%%

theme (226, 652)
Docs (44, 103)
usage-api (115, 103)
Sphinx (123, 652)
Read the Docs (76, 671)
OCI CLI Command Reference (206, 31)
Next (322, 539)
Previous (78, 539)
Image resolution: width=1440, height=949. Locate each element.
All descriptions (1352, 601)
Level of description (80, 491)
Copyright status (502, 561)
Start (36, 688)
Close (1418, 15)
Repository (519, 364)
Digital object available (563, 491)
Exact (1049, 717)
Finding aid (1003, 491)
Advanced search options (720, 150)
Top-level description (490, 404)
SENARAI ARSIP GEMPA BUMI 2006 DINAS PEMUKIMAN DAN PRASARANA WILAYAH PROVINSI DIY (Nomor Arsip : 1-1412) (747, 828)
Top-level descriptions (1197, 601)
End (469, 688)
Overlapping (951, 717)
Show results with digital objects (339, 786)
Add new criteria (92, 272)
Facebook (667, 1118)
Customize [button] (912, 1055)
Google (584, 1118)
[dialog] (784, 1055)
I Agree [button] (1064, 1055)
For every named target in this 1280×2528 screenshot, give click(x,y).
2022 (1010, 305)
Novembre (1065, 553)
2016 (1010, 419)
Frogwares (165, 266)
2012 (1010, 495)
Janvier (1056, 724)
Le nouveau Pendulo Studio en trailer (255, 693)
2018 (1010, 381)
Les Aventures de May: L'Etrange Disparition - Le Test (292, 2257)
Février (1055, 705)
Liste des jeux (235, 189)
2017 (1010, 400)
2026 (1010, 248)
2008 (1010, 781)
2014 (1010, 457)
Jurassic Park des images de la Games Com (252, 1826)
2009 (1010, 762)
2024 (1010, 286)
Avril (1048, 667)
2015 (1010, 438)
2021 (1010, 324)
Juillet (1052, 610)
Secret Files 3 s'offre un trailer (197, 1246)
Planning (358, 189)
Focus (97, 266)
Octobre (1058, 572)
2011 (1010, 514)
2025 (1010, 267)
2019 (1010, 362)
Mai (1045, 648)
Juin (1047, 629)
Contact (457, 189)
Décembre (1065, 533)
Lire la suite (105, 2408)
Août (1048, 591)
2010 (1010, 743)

%%

PROBLEM REQUIREMENTS
Please write out every line of the listing above, keeping each one unchanged.

PROBLEM SOLUTION
theme (226, 652)
Docs (44, 103)
usage-api (115, 103)
Sphinx (123, 652)
Read the Docs (76, 671)
OCI CLI Command Reference (206, 31)
Next (322, 539)
Previous (78, 539)
Image resolution: width=1440, height=949. Locate each element.
All descriptions (1352, 601)
Level of description (80, 491)
Copyright status (502, 561)
Start (36, 688)
Close (1418, 15)
Repository (519, 364)
Digital object available (563, 491)
Exact (1049, 717)
Finding aid (1003, 491)
Advanced search options (720, 150)
Top-level description (490, 404)
SENARAI ARSIP GEMPA BUMI 2006 DINAS PEMUKIMAN DAN PRASARANA WILAYAH PROVINSI DIY (Nomor Arsip : 1-1412) (747, 828)
Top-level descriptions (1197, 601)
End (469, 688)
Overlapping (951, 717)
Show results with digital objects (339, 786)
Add new criteria (92, 272)
Facebook (667, 1118)
Customize [button] (912, 1055)
Google (584, 1118)
[dialog] (784, 1055)
I Agree [button] (1064, 1055)
For every named target in this 1280×2528 screenshot, give click(x,y).
2022 (1010, 305)
Novembre (1065, 553)
2016 (1010, 419)
Frogwares (165, 266)
2012 (1010, 495)
Janvier (1056, 724)
Le nouveau Pendulo Studio en trailer (255, 693)
2018 (1010, 381)
Les Aventures de May: L'Etrange Disparition - Le Test (292, 2257)
Février (1055, 705)
Liste des jeux (235, 189)
2017 (1010, 400)
2026 (1010, 248)
2008 (1010, 781)
2014 (1010, 457)
Jurassic Park des images de la Games Com (252, 1826)
2009 (1010, 762)
2024 (1010, 286)
Avril (1048, 667)
2015 (1010, 438)
2021 (1010, 324)
Juillet (1052, 610)
Secret Files 3 s'offre un trailer (197, 1246)
Planning (358, 189)
Focus (97, 266)
Octobre (1058, 572)
2011 (1010, 514)
2025 (1010, 267)
2019 (1010, 362)
Mai (1045, 648)
Juin (1047, 629)
Contact (457, 189)
Décembre (1065, 533)
Lire la suite (105, 2408)
Août (1048, 591)
2010 (1010, 743)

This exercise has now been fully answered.